▶ [CONSIGNE]
Pouvez-vous mettre en forme toute la liste ci-dessous en tableau Markdown, avec une colonne « N° » pour le numéro de rang et une colonne « Ligne » pour le texte, en omettant les lignes vides ?

────────────────────────────────────────

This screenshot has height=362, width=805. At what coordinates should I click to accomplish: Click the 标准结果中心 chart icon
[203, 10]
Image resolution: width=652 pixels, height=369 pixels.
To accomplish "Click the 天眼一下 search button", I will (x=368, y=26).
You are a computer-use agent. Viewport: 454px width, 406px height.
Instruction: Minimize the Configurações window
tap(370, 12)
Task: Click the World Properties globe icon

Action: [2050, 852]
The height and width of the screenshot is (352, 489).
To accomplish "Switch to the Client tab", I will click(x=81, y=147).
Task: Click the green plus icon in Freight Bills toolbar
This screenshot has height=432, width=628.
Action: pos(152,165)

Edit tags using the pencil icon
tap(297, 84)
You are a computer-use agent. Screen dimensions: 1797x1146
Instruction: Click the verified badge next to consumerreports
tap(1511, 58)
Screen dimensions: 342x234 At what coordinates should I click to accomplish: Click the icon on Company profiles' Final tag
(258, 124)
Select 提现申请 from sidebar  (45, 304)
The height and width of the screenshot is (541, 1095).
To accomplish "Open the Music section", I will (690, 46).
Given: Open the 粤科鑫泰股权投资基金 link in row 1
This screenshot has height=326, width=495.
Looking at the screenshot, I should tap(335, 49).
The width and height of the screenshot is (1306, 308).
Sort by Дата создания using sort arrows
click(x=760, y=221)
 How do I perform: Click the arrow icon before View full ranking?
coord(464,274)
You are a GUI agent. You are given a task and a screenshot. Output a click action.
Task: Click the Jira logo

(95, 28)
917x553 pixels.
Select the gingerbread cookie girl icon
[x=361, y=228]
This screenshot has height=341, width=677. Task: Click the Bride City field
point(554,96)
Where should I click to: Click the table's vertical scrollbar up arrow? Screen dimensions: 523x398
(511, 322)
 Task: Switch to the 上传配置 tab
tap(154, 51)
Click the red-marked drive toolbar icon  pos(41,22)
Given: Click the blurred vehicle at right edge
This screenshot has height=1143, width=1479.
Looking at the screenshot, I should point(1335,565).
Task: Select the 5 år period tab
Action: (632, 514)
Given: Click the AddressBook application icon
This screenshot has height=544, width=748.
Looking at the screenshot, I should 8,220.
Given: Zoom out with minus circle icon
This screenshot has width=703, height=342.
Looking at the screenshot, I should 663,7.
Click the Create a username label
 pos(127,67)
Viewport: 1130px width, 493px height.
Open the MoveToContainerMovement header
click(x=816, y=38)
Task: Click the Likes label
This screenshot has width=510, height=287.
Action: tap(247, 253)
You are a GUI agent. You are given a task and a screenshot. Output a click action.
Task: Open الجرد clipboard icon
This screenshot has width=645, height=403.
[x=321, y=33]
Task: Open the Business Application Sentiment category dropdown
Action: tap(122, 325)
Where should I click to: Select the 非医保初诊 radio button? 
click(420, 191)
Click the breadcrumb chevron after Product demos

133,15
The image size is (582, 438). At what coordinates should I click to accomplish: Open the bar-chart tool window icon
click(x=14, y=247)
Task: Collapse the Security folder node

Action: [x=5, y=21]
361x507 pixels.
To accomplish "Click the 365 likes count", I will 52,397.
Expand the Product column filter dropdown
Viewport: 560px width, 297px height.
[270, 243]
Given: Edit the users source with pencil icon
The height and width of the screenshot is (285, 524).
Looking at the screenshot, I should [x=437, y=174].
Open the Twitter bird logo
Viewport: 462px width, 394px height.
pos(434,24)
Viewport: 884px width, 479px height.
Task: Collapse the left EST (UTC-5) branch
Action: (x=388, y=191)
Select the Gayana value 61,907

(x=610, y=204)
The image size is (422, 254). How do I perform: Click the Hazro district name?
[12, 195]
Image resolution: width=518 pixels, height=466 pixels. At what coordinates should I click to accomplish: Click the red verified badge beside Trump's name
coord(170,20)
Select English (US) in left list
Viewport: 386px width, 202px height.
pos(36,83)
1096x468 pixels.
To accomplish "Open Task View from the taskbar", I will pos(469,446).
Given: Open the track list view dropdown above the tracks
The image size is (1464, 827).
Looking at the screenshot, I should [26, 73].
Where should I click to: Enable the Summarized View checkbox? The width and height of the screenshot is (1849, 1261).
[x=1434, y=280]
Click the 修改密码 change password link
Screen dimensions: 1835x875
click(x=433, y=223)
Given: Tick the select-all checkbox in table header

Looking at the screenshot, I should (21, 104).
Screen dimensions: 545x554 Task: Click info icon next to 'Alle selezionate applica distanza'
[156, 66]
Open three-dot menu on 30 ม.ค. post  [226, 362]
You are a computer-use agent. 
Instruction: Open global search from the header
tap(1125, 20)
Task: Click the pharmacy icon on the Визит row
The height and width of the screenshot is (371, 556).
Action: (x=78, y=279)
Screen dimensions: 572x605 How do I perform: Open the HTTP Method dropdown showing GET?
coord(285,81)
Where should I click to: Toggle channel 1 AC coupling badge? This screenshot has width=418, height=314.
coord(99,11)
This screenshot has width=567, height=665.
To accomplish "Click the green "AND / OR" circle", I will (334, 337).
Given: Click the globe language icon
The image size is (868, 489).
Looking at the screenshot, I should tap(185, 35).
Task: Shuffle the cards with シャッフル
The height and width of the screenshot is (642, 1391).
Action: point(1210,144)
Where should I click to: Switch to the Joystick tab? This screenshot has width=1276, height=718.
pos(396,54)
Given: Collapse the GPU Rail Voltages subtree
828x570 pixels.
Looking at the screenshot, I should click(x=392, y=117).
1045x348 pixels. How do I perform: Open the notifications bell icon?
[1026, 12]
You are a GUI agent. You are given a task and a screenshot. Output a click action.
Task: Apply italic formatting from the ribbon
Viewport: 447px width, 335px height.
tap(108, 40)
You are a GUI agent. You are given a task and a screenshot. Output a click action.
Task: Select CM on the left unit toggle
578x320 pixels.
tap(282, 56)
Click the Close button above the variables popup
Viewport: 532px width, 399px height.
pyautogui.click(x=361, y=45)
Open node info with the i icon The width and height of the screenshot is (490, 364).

────────────────────────────────────────

▶ [SOLUTION]
| N° | Ligne |
|---|---|
| 1 | This screenshot has height=362, width=805. At what coordinates should I click to accomplish: Click the 标准结果中心 chart icon |
| 2 | [203, 10] |
| 3 | Image resolution: width=652 pixels, height=369 pixels. |
| 4 | To accomplish "Click the 天眼一下 search button", I will (x=368, y=26). |
| 5 | You are a computer-use agent. Viewport: 454px width, 406px height. |
| 6 | Instruction: Minimize the Configurações window |
| 7 | tap(370, 12) |
| 8 | Task: Click the World Properties globe icon |
| 9 | Action: [2050, 852] |
| 10 | The height and width of the screenshot is (352, 489). |
| 11 | To accomplish "Switch to the Client tab", I will click(x=81, y=147). |
| 12 | Task: Click the green plus icon in Freight Bills toolbar |
| 13 | This screenshot has height=432, width=628. |
| 14 | Action: pos(152,165) |
| 15 | Edit tags using the pencil icon |
| 16 | tap(297, 84) |
| 17 | You are a computer-use agent. Screen dimensions: 1797x1146 |
| 18 | Instruction: Click the verified badge next to consumerreports |
| 19 | tap(1511, 58) |
| 20 | Screen dimensions: 342x234 At what coordinates should I click to accomplish: Click the icon on Company profiles' Final tag |
| 21 | (258, 124) |
| 22 | Select 提现申请 from sidebar  (45, 304) |
| 23 | The height and width of the screenshot is (541, 1095). |
| 24 | To accomplish "Open the Music section", I will (690, 46). |
| 25 | Given: Open the 粤科鑫泰股权投资基金 link in row 1 |
| 26 | This screenshot has height=326, width=495. |
| 27 | Looking at the screenshot, I should tap(335, 49). |
| 28 | The width and height of the screenshot is (1306, 308). |
| 29 | Sort by Дата создания using sort arrows |
| 30 | click(x=760, y=221) |
| 31 |  How do I perform: Click the arrow icon before View full ranking? |
| 32 | coord(464,274) |
| 33 | You are a GUI agent. You are given a task and a screenshot. Output a click action. |
| 34 | Task: Click the Jira logo |
| 35 | (95, 28) |
| 36 | 917x553 pixels. |
| 37 | Select the gingerbread cookie girl icon |
| 38 | [x=361, y=228] |
| 39 | This screenshot has height=341, width=677. Task: Click the Bride City field |
| 40 | point(554,96) |
| 41 | Where should I click to: Click the table's vertical scrollbar up arrow? Screen dimensions: 523x398 |
| 42 | (511, 322) |
| 43 |  Task: Switch to the 上传配置 tab |
| 44 | tap(154, 51) |
| 45 | Click the red-marked drive toolbar icon  pos(41,22) |
| 46 | Given: Click the blurred vehicle at right edge |
| 47 | This screenshot has height=1143, width=1479. |
| 48 | Looking at the screenshot, I should point(1335,565). |
| 49 | Task: Select the 5 år period tab |
| 50 | Action: (632, 514) |
| 51 | Given: Click the AddressBook application icon |
| 52 | This screenshot has height=544, width=748. |
| 53 | Looking at the screenshot, I should 8,220. |
| 54 | Given: Zoom out with minus circle icon |
| 55 | This screenshot has width=703, height=342. |
| 56 | Looking at the screenshot, I should 663,7. |
| 57 | Click the Create a username label |
| 58 |  pos(127,67) |
| 59 | Viewport: 1130px width, 493px height. |
| 60 | Open the MoveToContainerMovement header |
| 61 | click(x=816, y=38) |
| 62 | Task: Click the Likes label |
| 63 | This screenshot has width=510, height=287. |
| 64 | Action: tap(247, 253) |
| 65 | You are a GUI agent. You are given a task and a screenshot. Output a click action. |
| 66 | Task: Open الجرد clipboard icon |
| 67 | This screenshot has width=645, height=403. |
| 68 | [x=321, y=33] |
| 69 | Task: Open the Business Application Sentiment category dropdown |
| 70 | Action: tap(122, 325) |
| 71 | Where should I click to: Select the 非医保初诊 radio button?  |
| 72 | click(420, 191) |
| 73 | Click the breadcrumb chevron after Product demos |
| 74 | 133,15 |
| 75 | The image size is (582, 438). At what coordinates should I click to accomplish: Open the bar-chart tool window icon |
| 76 | click(x=14, y=247) |
| 77 | Task: Collapse the Security folder node |
| 78 | Action: [x=5, y=21] |
| 79 | 361x507 pixels. |
| 80 | To accomplish "Click the 365 likes count", I will 52,397. |
| 81 | Expand the Product column filter dropdown |
| 82 | Viewport: 560px width, 297px height. |
| 83 | [270, 243] |
| 84 | Given: Edit the users source with pencil icon |
| 85 | The height and width of the screenshot is (285, 524). |
| 86 | Looking at the screenshot, I should [x=437, y=174]. |
| 87 | Open the Twitter bird logo |
| 88 | Viewport: 462px width, 394px height. |
| 89 | pos(434,24) |
| 90 | Viewport: 884px width, 479px height. |
| 91 | Task: Collapse the left EST (UTC-5) branch |
| 92 | Action: (x=388, y=191) |
| 93 | Select the Gayana value 61,907 |
| 94 | (x=610, y=204) |
| 95 | The image size is (422, 254). How do I perform: Click the Hazro district name? |
| 96 | [12, 195] |
| 97 | Image resolution: width=518 pixels, height=466 pixels. At what coordinates should I click to accomplish: Click the red verified badge beside Trump's name |
| 98 | coord(170,20) |
| 99 | Select English (US) in left list |
| 100 | Viewport: 386px width, 202px height. |
| 101 | pos(36,83) |
| 102 | 1096x468 pixels. |
| 103 | To accomplish "Open Task View from the taskbar", I will pos(469,446). |
| 104 | Given: Open the track list view dropdown above the tracks |
| 105 | The image size is (1464, 827). |
| 106 | Looking at the screenshot, I should [26, 73]. |
| 107 | Where should I click to: Enable the Summarized View checkbox? The width and height of the screenshot is (1849, 1261). |
| 108 | [x=1434, y=280] |
| 109 | Click the 修改密码 change password link |
| 110 | Screen dimensions: 1835x875 |
| 111 | click(x=433, y=223) |
| 112 | Given: Tick the select-all checkbox in table header |
| 113 | Looking at the screenshot, I should (21, 104). |
| 114 | Screen dimensions: 545x554 Task: Click info icon next to 'Alle selezionate applica distanza' |
| 115 | [156, 66] |
| 116 | Open three-dot menu on 30 ม.ค. post  [226, 362] |
| 117 | You are a computer-use agent.  |
| 118 | Instruction: Open global search from the header |
| 119 | tap(1125, 20) |
| 120 | Task: Click the pharmacy icon on the Визит row |
| 121 | The height and width of the screenshot is (371, 556). |
| 122 | Action: (x=78, y=279) |
| 123 | Screen dimensions: 572x605 How do I perform: Open the HTTP Method dropdown showing GET? |
| 124 | coord(285,81) |
| 125 | Where should I click to: Toggle channel 1 AC coupling badge? This screenshot has width=418, height=314. |
| 126 | coord(99,11) |
| 127 | This screenshot has width=567, height=665. |
| 128 | To accomplish "Click the green "AND / OR" circle", I will (334, 337). |
| 129 | Given: Click the globe language icon |
| 130 | The image size is (868, 489). |
| 131 | Looking at the screenshot, I should tap(185, 35). |
| 132 | Task: Shuffle the cards with シャッフル |
| 133 | The height and width of the screenshot is (642, 1391). |
| 134 | Action: point(1210,144) |
| 135 | Where should I click to: Switch to the Joystick tab? This screenshot has width=1276, height=718. |
| 136 | pos(396,54) |
| 137 | Given: Collapse the GPU Rail Voltages subtree |
| 138 | 828x570 pixels. |
| 139 | Looking at the screenshot, I should click(x=392, y=117). |
| 140 | 1045x348 pixels. How do I perform: Open the notifications bell icon? |
| 141 | [1026, 12] |
| 142 | You are a GUI agent. You are given a task and a screenshot. Output a click action. |
| 143 | Task: Apply italic formatting from the ribbon |
| 144 | Viewport: 447px width, 335px height. |
| 145 | tap(108, 40) |
| 146 | You are a GUI agent. You are given a task and a screenshot. Output a click action. |
| 147 | Task: Select CM on the left unit toggle |
| 148 | 578x320 pixels. |
| 149 | tap(282, 56) |
| 150 | Click the Close button above the variables popup |
| 151 | Viewport: 532px width, 399px height. |
| 152 | pyautogui.click(x=361, y=45) |
| 153 | Open node info with the i icon The width and height of the screenshot is (490, 364). |